Hallie
AFTER THE MOST GRUELING HIKE she’d ever done in her life, the smell of Yalvar fuel turned Hallie’s stomach as they stepped inside the cave. The chasm in the tunnels where the Stradat Lord Kapitan’s tent had been had boasted a good bit of it, and the smell hadn’t been this strong.
This stench made her gag, forcing her to pull her jacket collar up over her nose as if that would help. She had to try something.
She wasn’t sure what she was going to find inside. By the stench, she was expecting some sort of pool boiling with the stuff. It was odd to find the Yalvar fuel this high up in the mountains. You usually had to dig deep to find it.
The cave was pitch black, the only illumination coming from the late afternoon light streaming from behind them. They didn’t have a lantern or torch, and she was uncertain if she wanted to continue to feel her way when the Yalvar fuel could’vebeen anywhere. Dying from chemical burns would be a rather anticlimactic way to go while trying to save the world.
Actual fire might not be the best idea with all these fumes…but maybe she could do something better.
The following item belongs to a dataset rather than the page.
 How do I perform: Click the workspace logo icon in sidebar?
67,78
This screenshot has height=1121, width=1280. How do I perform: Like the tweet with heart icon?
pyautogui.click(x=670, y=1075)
Ben had said she’d healed him with her power. She’d suffered the consequence of losing control, of course, but she’d done it. Here in Valora, her power didn’t feel so foreign and hostile. It felt like something that had always been a part of her, just waiting for her to realize it was there. She couldn’t explain why she felt that way. It might very well have something to do with her brother. Just being with him, talking with him, teasing him—it healed her soul in ways she hadn’t known were still missing.
Her power bobbed in her chest, a nudge of sorts. It wanted to be used.
If she tried what Saldr had taught her, could she summon that ball of Yalven fire? There were no trees to destroy in this cave. Just a gaseous entity that might explode.
But something in her knew she could do it right. And so she did.
“Yrea.” She snapped her fingers softly.
A weak tongue of fire sparked to life above her fingers. It didn’t go out. It didn’t explode. Her hand didn’t tingle.
She gasped.
It wasn’t nearly as bright as anything the other Yalvs had made, nor did it mold itself into a ball, but it floated there above her fingers, shimmering with faint light.
“I knew you could do it,” Kase said, putting a hand on the small of her back. She smiled up at him, the light just brushing the edges of his features. They made his eyes brighter and the shadows less severe. Something had happened after she’d been thrust into this strange reality. Something that would explain the sword clasped in his hand.
“Yrea.” Skibs’ flame was a little bigger and a little brighter.
Navara took the lead with her own. “Doing that without Zuprium is how I know all of you have passed into this realm the way I did, rather than through death.”
“How do you stand it?” Skibs asked as he directed his to follow them down the tunnel. “Living in a place made for the dead?”
It took her a few moments to respond, the only sound being their footsteps on the stone beneath their feet. At last she sighed. “Truthfully, it hasn’t been a terrible place to be…though I do miss the taste of real food.”
Hallie let out a soft gasp. “So it tastes like ash because…it is the soul of food in the living realm?”
“The Soul it contains is enough to sustain a living person here, but that is its only good quality.”
Hallie thought back to the journals. How far Navara had come—how far both of them had come. In the Stoneset cavern, she’d just figured out how to work the last journal, the one with the memories infused inside the ink. They were the last attempt of a woman who desperately wanted to save her son.
And it had led her here, to this place of souls.
“Why did you stay?” Hallie asked. “Why did you not use the Aurora Gate to go back to your people? Or back to Stoneset?”
Navara slowed, her skirts swishing against the silent stone. She looked at Hallie with those ageless eyes, the ones that Hallie had found in the Lord Elder. The only reason he’d given over his power to Hallie was because she’d told him about Navara. It was a destiny of a power that might very well doom them all.
Had he known? About Navara being here? Or that Hallie would one day join her in Valora?
He’d been the Essence of Time, the most powerful of all the Essences. Hallie had proven she could speed up time, and Saldr had told her the Lord Elder had thrown himself backward. Whatif he’d seen the future in those moments right before he’d given Hallie his power?
Had he always known it would end this way? Had he willingly given up his own life just so she could save the world? And in doing so, find the daughter he’d lost nearly a century ago?
She swallowed hard at the lump in her throat.
Her great grandmother smiled and rubbed a hand across Hallie’s cheek. “Jack was right—you are full of questions.”